### Supplied passage
• • •
= SFIAPlus =

IT Training and Development Model

SFIAplus is the IT training and development model of the British Computer Society (BCS).
Based on the original Industry Structure Model, first published by the BCS in July 1986, which was remapped to the Skills Framework for the Information Age (SFIA) and rebranded as SFIAPlus.

==Background==

Responding to the wide recognition of the importance of an externally accredited professional development scheme, the BCS consulted with hundreds of contributors developing SFIAPlus to enable individuals and organisations to:
- Understand the broad range of ICT practitioner roles and activities
- Research the experience, training and development required in those roles
- Benchmark IT skills against the framework
- Describe IT skills in a common language and a logical structure

SFIAPlus is used by a large number of organisations, including many major companies, to apply quality control to the practical experience and training of ICT practitioners, and is widely used outside the UK, forming the basis of the European Informatics Skills Structure used throughout Europe.

==SFIAPlus tools==

While the first version in 1986 (of the Industry Structure Model) was produced as a paper publication, the complexity in SFIAPlus mean that it is best accessed using a software interface (BCS describe it as three-dimensional as compared to the SFIA two-dimensional model).
• • •
Records from a dataset
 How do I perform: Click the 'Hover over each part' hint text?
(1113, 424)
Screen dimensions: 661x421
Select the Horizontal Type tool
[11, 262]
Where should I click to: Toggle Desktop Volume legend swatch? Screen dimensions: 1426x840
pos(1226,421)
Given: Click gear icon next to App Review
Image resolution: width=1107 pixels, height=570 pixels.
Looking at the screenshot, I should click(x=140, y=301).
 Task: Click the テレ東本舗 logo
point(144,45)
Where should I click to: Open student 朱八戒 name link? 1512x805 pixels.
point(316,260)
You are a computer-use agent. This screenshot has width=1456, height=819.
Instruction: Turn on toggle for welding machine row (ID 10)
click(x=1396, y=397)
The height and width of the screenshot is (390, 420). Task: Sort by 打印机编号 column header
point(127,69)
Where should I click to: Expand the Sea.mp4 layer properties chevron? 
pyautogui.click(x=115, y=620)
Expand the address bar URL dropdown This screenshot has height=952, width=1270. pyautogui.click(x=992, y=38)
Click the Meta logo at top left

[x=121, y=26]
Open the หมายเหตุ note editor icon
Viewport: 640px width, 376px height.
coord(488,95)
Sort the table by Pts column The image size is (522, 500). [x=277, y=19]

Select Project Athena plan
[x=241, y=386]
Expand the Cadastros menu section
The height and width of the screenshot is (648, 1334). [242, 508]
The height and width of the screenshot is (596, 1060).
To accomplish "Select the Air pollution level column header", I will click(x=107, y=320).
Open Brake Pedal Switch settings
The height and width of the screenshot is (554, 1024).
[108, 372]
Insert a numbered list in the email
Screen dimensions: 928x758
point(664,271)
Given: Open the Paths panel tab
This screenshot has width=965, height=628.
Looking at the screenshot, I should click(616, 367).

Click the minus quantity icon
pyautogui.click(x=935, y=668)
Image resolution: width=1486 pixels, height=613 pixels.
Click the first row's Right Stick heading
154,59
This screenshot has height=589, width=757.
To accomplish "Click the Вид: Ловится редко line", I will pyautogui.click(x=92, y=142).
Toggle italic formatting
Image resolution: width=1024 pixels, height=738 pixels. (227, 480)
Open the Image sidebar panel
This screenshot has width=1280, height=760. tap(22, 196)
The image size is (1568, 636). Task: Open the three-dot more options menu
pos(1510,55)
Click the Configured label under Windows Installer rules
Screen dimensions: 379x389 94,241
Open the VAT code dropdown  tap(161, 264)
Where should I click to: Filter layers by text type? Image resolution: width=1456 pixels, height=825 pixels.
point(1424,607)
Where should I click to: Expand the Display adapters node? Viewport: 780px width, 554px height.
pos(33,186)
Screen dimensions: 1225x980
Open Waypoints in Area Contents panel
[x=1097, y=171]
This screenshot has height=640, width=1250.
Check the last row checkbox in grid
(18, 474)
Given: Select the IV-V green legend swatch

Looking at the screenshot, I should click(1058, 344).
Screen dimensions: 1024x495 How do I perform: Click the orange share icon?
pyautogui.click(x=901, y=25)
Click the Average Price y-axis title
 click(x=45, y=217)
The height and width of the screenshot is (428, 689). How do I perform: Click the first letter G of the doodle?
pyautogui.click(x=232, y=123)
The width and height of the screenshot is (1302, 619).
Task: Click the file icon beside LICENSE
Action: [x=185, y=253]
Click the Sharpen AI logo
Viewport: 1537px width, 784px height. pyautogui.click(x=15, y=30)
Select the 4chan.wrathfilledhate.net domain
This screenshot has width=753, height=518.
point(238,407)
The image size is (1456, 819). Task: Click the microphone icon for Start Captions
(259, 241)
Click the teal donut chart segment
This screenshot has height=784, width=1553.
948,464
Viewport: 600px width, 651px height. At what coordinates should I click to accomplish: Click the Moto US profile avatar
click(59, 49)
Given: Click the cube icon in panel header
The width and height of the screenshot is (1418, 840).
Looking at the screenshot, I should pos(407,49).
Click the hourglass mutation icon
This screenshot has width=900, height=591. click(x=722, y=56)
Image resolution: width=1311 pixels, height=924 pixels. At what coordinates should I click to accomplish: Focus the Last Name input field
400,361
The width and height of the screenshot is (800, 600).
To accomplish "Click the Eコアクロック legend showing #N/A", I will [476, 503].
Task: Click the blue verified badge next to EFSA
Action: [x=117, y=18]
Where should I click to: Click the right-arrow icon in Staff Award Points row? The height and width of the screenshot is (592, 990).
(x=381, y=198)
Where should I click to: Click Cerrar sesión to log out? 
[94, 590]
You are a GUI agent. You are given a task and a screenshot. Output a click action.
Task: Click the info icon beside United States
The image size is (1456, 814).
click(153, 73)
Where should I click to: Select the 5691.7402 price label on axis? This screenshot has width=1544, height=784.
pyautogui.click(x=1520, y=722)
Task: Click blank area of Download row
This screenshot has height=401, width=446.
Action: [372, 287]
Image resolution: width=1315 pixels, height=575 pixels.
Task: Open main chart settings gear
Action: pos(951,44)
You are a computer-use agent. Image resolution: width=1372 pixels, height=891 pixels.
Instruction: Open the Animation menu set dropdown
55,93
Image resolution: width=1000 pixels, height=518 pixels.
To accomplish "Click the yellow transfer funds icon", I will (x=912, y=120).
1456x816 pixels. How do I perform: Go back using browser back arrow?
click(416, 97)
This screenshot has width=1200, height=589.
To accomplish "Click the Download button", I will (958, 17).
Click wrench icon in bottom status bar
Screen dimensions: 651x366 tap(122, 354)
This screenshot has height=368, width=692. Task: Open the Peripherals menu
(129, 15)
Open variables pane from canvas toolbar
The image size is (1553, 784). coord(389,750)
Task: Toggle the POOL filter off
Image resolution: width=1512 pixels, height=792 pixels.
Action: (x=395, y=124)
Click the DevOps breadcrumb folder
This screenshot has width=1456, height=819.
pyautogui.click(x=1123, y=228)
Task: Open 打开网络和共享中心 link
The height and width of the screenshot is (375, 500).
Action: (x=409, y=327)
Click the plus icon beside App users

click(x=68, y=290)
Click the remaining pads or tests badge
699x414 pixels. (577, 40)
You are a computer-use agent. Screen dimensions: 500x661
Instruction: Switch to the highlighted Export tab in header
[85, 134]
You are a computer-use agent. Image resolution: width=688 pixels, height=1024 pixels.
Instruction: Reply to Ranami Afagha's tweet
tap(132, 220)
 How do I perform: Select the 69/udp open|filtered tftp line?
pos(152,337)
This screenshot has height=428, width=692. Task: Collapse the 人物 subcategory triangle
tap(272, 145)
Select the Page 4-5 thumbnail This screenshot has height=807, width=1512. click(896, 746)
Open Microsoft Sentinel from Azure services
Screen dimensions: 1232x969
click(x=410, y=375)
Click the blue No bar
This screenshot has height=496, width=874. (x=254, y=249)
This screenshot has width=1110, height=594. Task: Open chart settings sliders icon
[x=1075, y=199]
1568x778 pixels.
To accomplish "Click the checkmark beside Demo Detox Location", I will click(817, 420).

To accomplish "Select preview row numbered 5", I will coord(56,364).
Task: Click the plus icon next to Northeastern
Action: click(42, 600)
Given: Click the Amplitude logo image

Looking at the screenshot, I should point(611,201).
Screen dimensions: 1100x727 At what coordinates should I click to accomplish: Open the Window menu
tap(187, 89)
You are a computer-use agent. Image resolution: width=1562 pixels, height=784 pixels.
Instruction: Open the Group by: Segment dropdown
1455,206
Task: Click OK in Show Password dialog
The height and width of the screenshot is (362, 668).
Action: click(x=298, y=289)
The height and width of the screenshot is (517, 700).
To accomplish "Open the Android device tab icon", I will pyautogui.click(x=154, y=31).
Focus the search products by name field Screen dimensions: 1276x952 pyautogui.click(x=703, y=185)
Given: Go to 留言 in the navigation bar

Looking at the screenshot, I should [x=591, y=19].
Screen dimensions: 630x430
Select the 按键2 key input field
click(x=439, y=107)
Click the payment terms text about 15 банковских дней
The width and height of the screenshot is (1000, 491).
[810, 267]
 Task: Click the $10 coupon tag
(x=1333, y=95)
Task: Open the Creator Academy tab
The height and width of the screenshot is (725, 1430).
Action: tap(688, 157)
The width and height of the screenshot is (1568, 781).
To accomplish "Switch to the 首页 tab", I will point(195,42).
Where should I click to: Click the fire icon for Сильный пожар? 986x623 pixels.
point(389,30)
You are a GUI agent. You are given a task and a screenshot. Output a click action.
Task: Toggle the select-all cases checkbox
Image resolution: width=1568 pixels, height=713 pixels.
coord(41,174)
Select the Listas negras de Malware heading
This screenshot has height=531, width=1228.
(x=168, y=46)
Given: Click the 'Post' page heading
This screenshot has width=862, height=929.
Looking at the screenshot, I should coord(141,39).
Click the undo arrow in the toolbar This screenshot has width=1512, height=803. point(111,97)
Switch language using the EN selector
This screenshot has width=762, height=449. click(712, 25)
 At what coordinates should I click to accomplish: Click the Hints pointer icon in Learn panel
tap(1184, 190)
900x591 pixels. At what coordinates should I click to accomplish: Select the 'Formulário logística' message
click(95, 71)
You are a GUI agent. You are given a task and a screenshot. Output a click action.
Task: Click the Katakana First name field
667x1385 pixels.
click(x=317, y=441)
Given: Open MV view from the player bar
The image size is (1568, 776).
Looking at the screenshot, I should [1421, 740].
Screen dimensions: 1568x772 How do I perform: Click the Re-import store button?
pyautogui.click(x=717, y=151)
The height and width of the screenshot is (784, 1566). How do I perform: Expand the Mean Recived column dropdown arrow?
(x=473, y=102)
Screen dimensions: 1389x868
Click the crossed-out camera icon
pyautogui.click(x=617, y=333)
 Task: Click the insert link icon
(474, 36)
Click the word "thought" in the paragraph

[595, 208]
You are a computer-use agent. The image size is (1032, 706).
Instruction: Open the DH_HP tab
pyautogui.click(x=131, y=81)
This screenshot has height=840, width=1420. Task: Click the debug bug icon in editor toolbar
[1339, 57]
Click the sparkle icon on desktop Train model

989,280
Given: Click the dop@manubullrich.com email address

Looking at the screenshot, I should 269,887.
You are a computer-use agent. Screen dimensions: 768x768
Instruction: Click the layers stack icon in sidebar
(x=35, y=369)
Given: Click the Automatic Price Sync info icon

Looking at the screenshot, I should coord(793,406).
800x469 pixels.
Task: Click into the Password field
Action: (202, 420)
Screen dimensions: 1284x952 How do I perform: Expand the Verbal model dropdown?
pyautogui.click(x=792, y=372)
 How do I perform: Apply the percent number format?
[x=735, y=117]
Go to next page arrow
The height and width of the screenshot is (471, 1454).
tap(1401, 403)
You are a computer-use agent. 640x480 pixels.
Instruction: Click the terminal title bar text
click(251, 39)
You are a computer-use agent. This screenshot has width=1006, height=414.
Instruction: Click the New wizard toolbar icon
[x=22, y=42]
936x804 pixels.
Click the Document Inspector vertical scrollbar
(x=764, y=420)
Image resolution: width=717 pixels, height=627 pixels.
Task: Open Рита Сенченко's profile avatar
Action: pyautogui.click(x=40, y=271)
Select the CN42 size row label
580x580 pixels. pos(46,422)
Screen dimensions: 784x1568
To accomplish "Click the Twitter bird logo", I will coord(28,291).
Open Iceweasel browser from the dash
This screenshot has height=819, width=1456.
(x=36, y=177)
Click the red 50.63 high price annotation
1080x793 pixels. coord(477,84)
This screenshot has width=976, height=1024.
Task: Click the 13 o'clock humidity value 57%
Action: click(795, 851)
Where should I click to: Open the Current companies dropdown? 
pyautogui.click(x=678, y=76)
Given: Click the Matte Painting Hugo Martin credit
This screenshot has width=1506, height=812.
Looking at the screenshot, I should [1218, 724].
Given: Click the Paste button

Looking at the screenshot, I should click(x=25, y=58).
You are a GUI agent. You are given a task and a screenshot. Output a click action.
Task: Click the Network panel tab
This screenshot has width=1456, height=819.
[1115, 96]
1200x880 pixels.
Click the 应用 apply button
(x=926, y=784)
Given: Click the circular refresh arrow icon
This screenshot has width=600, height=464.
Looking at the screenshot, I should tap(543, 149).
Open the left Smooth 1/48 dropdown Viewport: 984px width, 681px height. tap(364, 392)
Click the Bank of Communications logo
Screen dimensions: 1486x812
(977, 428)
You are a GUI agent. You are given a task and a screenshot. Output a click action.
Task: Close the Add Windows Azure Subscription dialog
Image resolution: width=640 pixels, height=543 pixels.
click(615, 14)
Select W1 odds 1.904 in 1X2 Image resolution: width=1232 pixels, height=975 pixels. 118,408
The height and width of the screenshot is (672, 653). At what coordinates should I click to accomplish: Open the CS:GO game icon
• • •
### Given exercise A
In the SFIAPlus article, rewrite the paragraph beginning "SFIAPlus is used by a large number" more concisely while keeping its main facts.
### Given exercise B
Reproduce verbatim the part of the SFIAPlus article that opens with the words containing "SFIAplus is the" and closes with "rebranded as SFIAPlus.".
### Given exercise C
Pick up the SFIAPlus article after its final sentence and keep writing.

### Answer A
Many organizations, including major companies, use SFIAPlus to apply quality control to the practical experience and training of ICT practitioners. It is also widely used outside the UK and forms the basis of the European Informatics Skills Structure used throughout Europe.

### Answer B
SFIAplus is the IT training and development model of the British Computer Society (BCS).
Based on the original Industry Structure Model, first published by the BCS in July 1986, which was remapped to the Skills Framework for the Information Age (SFIA) and rebranded as SFIAPlus.

### Answer C
SFIAPlus can be browsed to access the full range of ICT competencies and tasks, and there are a number of additional tools:

- BCS Career Builder
 Individual tool for self-planning for career and professional development

- IT Job Describer
 Corporate tool for generating job descriptions using the SFIAPlus model

- Skills Manager
 Corporate tool for managing skills within an organisation against the SFIAPlus model

- Career Developer
 Corporate tool for planning the development of IT competencies against the SFIAPlus model

==Structure==

While SFIA maps IT competencies in two dimensions (skill categories and seniority) and briefly describes the 263 tasks expected of a role in each of the 78 categories at the relevant level of seniority; SFIAPlus extends this with additional categories, making 86 specific skills and 290 tasks; adding a more thorough overview of each competency (with eight skill resources); and providing significant detail behind each task description (six task components).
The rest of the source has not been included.